The following week, I initiated and H was responsive and I was glowing. Now its the 3rd week and I'm feeling lost. We had a stupid argument this morning about some insignificant thing like what to eat and it made me very unhappy because whenever I feel unhappy I always think about this unresolved problem that I keep pushing aside into a little corner of my mind. I feel lost now. H still doesn't talk to me. I don't know whats on his mind and I'm no mind reader. Is H interested again or not? What do I do now? What do I say? I dare not bring up the subject again since it looks like he's trying. Where do I go from here?
Thank you so much for offering to "talk." I posted on the newcomers' forum under "please help with next step." I'm still working on that next step and hopefully, I'll be able to post an update soon.
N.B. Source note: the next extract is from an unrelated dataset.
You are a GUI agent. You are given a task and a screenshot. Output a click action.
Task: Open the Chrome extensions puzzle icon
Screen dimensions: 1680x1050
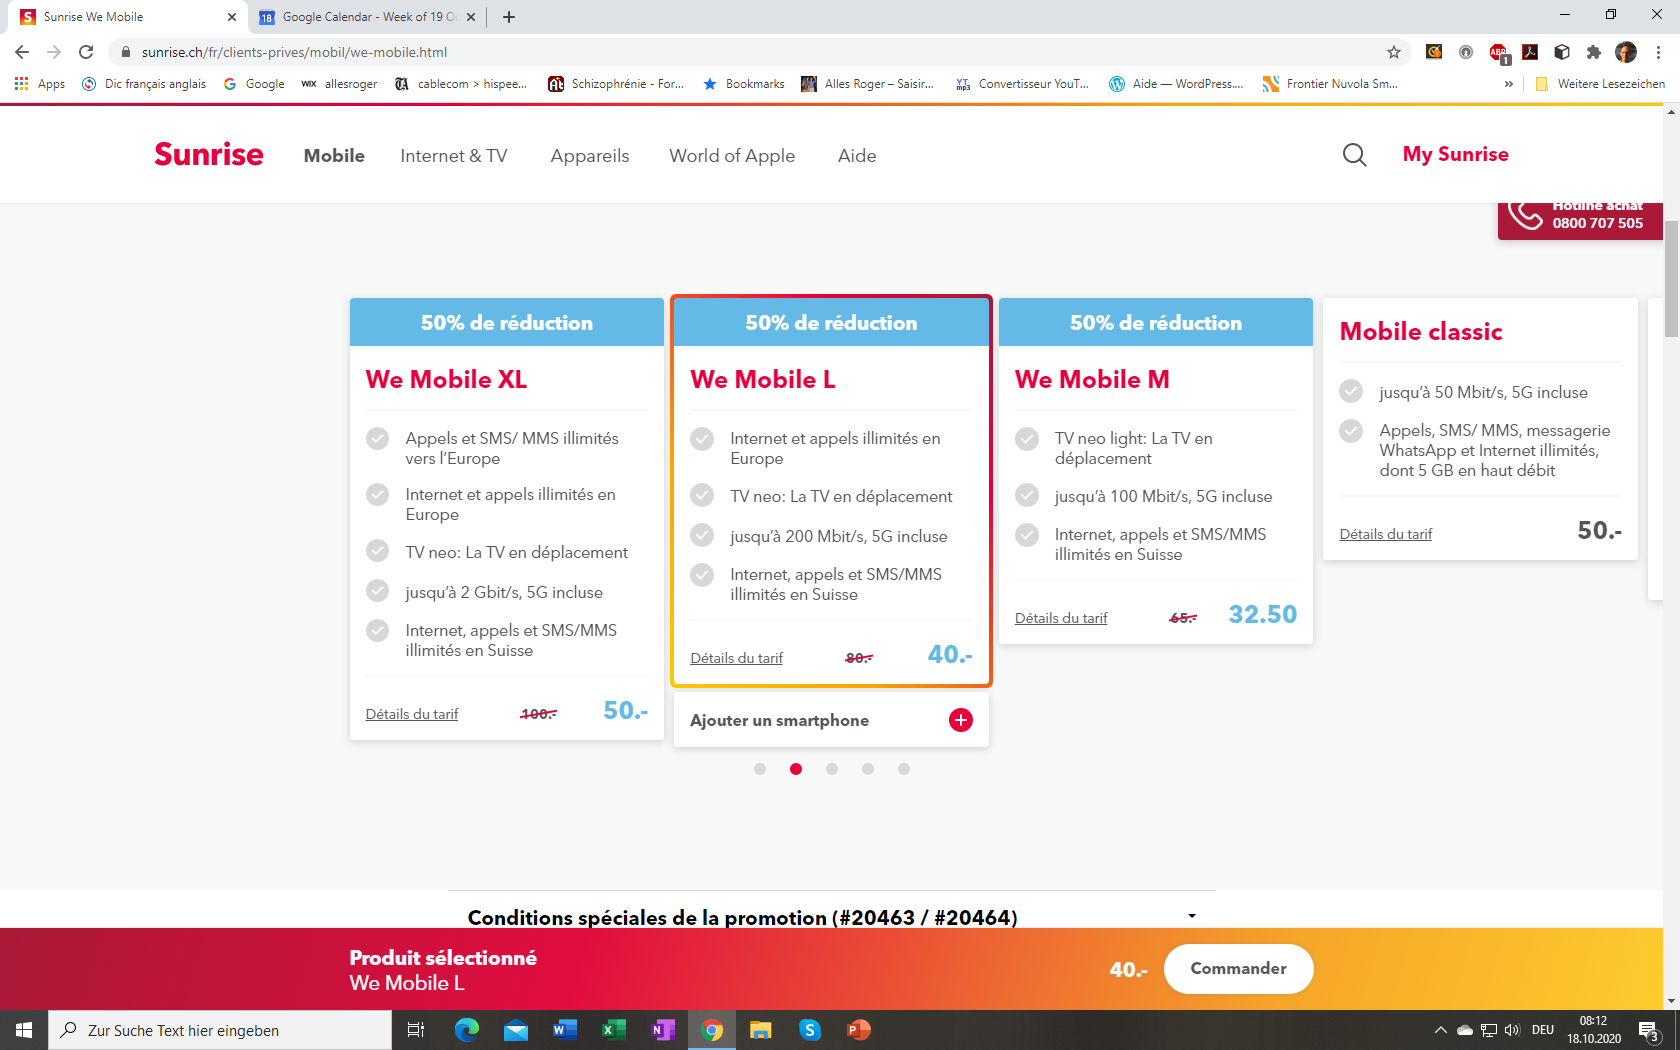1593,52
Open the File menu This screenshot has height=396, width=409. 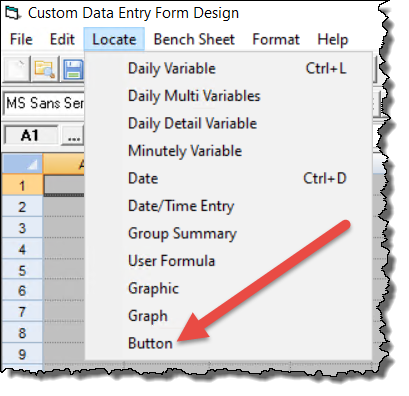pyautogui.click(x=21, y=39)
I'm no expert but if I were in your shoes, I wouldn't talk to H again about this touchy subject. I'd leave it for now and see what happens in the next few days. I was wondering if you've read DB or DR? It'd probably help you with techniques to approach bumps in your marriage. I wish I had read these books way before my situation got this bad.
I saw your post too late. You see, I couldn't keep my big mouth shut and spoke to H again. That of course has only made things worse. Now I have pushed us into a corner of my own creation. There are no other issues in my M other than this. So I no longer have any other alternative but to try and meet H in7 his comfortable zone. I need verbal and pysical expression of love in order to feel loved but I have to learn not to be this way and concentrate on other good things that H does for me instead. I hope for both our sakes and for the sake of our baby that I succeed. Wish me luck please, I need it very much right now.
I was rereading your first post on this thread and you mentioned your daughter was 11 months old. I guess her birthday is coming up?
I was wondering if you've gone through the goal setting described in Chapter 4 of SSM. This might help you, along with identifying your more-of-the-same behavior and then doing something different. I am like you-- I need verbal and physical expressions of love to feel loved but do we have to learn not to be this way? I think there's a way to make your needs known and have them met somehow. I haven't figured this out yet though. I'm hoping that in the process of dealing with H's A, these issues will eventually come up.
Hang in there. Let's wait for more replies to your post.